── Material provided ──

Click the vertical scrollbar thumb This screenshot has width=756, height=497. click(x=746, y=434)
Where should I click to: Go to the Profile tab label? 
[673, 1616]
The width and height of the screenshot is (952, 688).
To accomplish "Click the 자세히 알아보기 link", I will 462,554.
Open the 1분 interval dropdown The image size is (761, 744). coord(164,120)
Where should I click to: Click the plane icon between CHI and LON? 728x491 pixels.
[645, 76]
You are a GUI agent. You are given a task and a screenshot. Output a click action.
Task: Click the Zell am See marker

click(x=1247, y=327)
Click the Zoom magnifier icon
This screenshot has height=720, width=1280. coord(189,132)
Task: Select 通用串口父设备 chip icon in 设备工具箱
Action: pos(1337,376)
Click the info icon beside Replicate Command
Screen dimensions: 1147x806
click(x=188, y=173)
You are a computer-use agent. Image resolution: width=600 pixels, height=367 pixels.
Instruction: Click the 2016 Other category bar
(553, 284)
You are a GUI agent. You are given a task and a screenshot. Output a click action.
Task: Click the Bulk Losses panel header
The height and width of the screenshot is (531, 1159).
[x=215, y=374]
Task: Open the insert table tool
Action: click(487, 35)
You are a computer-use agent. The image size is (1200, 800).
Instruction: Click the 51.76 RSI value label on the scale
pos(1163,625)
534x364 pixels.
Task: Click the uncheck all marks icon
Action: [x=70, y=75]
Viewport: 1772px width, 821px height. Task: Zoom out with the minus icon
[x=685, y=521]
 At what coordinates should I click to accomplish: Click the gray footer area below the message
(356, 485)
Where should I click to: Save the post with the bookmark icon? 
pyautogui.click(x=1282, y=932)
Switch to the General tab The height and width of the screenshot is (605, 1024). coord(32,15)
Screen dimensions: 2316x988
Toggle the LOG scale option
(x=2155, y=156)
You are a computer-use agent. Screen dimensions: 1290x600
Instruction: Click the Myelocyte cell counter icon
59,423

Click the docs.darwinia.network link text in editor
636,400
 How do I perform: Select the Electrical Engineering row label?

───

> Instructions to follow
Nothing but a number should be given: the count of lines above that hold "agent".

> Output of the exercise
5